The workout: 1,600m – 1,200m – 800m – 400m/400m + 2 x 200m/200m

To break this down for your understanding, that is run four, three, two and then one hard lap of a track with one easy lap in between. For the second part, add two 200m repeats with 200m in between. Seems simple, right?

Here’s the catch: the pace you run each interval at is supposed to get progressively faster as you go. As a rough guide, the 1,600m should be run at approximately 10K race pace, the 1,200m at 5K pace, the 800m at 3K pace and the 400m at one mile/1,500m pace. And finally, the two 200m repeats should be run “all-out,” meaning give it whatever you have left.

So what does all this effort do in the long run? This workout primarily aims to improve VO2 max (aerobic capacity) and anaerobic running efficiency and is an excellent choice for speed training. It also helps develop a more refined knowledge and appreciation for running at different paces and efforts.

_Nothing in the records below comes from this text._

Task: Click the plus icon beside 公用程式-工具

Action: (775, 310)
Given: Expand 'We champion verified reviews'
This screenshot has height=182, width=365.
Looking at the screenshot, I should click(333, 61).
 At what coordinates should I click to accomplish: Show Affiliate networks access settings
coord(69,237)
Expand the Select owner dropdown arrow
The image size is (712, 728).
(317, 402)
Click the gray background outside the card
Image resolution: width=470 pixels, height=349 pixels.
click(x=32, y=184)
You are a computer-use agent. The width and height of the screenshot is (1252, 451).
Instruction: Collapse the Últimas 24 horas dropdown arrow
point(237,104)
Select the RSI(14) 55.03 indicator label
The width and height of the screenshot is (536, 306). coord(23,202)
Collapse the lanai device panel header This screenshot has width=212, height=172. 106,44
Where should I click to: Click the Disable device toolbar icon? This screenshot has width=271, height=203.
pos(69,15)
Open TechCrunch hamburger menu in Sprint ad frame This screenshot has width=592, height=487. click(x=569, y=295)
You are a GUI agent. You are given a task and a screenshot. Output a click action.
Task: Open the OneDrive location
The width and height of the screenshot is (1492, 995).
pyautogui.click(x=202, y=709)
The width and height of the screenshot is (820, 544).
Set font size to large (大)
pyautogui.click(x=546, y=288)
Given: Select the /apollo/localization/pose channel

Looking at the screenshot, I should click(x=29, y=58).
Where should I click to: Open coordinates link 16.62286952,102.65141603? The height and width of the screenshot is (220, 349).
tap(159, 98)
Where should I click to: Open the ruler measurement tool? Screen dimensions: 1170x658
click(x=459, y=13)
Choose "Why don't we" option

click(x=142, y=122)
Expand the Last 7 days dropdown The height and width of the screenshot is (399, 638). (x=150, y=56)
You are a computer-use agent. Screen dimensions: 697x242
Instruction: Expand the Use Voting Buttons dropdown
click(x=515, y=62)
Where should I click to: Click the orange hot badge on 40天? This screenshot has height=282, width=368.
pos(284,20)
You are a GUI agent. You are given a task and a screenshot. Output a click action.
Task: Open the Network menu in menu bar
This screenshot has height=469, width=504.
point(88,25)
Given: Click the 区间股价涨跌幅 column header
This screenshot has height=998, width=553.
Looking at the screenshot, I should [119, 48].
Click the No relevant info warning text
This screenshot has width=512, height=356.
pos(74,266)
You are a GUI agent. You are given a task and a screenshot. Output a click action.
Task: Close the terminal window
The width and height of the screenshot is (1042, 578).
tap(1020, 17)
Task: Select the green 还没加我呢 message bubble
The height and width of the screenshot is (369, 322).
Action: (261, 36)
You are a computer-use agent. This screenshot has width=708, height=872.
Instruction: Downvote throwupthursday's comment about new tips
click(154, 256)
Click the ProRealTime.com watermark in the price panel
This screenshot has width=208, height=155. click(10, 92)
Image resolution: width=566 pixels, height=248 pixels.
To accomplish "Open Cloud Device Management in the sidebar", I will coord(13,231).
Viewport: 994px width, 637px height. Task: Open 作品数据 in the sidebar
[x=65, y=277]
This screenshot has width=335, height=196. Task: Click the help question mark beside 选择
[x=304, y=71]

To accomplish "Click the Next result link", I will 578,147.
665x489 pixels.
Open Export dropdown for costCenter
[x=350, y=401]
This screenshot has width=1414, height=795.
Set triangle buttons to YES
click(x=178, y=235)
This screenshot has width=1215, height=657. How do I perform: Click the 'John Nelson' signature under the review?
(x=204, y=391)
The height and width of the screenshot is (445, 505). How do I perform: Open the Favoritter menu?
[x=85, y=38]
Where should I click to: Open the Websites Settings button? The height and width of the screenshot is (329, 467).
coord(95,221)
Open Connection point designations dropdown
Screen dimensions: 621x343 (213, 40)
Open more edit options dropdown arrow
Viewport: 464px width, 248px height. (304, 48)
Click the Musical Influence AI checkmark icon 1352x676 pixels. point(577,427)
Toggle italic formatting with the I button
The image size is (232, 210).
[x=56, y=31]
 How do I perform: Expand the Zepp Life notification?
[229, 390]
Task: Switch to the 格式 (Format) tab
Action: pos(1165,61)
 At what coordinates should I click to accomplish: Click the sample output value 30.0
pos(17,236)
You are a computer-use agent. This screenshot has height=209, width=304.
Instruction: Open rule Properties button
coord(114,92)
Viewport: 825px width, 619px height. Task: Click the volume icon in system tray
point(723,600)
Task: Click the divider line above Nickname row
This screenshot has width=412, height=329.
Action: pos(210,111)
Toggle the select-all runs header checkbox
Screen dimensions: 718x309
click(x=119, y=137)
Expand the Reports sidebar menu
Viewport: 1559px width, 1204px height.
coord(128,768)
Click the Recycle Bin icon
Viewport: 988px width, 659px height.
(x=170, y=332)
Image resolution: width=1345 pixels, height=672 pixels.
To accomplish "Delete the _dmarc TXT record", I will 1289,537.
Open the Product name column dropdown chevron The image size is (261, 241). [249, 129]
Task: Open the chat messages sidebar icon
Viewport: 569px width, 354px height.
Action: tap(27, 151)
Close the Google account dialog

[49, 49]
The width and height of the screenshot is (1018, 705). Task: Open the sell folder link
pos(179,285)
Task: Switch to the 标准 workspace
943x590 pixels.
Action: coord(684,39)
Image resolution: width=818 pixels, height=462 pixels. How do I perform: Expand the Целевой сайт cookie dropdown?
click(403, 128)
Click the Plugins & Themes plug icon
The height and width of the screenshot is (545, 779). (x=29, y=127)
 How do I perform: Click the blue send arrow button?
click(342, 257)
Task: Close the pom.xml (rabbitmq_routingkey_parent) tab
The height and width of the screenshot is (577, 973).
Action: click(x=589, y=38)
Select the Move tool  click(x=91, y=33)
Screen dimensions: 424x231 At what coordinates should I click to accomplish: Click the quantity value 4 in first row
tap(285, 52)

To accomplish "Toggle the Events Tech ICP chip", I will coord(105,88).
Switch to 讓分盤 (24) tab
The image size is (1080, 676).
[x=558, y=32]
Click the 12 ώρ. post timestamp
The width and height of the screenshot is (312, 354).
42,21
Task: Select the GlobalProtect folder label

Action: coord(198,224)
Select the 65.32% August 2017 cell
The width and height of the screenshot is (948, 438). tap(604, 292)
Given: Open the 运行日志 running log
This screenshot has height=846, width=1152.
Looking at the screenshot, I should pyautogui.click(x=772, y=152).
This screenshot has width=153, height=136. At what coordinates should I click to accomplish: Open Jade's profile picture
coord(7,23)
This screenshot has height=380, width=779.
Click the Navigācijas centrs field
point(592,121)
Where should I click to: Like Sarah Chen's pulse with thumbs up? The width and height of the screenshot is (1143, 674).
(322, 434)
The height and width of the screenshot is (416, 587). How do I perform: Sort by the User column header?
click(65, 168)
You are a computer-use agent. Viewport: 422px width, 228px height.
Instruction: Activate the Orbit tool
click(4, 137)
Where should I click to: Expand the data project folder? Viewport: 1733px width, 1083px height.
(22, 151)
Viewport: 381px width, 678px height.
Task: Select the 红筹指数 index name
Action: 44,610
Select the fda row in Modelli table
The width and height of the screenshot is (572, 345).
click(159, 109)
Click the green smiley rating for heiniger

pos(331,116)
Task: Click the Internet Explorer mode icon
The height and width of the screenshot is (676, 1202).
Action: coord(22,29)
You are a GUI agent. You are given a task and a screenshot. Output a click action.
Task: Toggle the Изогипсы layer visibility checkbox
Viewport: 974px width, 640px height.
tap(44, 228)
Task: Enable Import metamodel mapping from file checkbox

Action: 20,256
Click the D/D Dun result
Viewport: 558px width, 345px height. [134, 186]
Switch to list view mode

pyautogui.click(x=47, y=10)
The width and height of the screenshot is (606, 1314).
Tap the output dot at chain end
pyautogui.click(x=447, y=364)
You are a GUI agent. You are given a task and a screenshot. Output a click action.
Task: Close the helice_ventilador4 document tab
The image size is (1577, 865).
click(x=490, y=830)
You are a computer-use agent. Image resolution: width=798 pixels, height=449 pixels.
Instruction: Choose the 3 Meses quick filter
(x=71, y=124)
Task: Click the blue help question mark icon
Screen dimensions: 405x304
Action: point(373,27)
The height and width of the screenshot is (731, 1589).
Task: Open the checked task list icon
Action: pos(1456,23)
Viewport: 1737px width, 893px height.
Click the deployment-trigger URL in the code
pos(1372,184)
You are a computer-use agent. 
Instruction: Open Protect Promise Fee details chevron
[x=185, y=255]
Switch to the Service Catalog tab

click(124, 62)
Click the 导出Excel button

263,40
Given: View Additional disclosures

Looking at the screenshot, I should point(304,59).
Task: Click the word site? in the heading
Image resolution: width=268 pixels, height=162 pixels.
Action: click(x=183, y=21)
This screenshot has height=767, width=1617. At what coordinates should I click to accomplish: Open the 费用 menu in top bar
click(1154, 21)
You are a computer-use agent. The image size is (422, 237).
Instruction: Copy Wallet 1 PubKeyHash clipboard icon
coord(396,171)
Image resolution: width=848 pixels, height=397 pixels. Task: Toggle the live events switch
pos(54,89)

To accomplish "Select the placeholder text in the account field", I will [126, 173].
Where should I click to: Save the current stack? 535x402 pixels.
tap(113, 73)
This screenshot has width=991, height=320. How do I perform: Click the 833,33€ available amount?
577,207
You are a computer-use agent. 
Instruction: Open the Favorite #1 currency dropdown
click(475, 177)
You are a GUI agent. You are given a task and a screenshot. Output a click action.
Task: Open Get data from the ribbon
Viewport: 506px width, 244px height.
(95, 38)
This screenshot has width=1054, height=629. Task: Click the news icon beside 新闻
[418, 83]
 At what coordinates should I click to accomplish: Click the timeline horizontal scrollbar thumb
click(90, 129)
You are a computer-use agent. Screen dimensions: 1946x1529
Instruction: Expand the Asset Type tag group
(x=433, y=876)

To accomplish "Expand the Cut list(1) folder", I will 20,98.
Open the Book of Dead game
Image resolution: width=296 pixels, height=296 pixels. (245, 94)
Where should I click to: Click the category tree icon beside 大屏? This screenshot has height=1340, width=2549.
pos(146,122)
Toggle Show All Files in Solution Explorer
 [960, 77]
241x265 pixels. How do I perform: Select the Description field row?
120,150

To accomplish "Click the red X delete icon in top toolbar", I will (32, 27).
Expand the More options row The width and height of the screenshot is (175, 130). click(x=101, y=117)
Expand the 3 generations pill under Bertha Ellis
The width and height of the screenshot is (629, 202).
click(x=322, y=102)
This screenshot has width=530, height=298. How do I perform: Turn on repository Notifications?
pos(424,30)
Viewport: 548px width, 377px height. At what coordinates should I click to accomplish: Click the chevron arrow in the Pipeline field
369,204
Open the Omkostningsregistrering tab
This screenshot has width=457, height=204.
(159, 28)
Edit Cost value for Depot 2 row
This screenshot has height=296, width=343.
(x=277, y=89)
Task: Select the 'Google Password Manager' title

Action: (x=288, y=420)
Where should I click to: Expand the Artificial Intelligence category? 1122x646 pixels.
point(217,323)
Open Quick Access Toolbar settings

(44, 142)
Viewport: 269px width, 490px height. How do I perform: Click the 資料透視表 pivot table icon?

You’ll definitely want to avoid going out too hard and running the first intervals too fast or your later intervals will suffer and you’ll miss out on the desired effect.

As with any workout, be sure to start with a warm up and finish with a cool down of easy running to prepare the body for and hasten recovery from the hard effort. Also consider adding a few strides and dynamic running drills just before you run the intervals.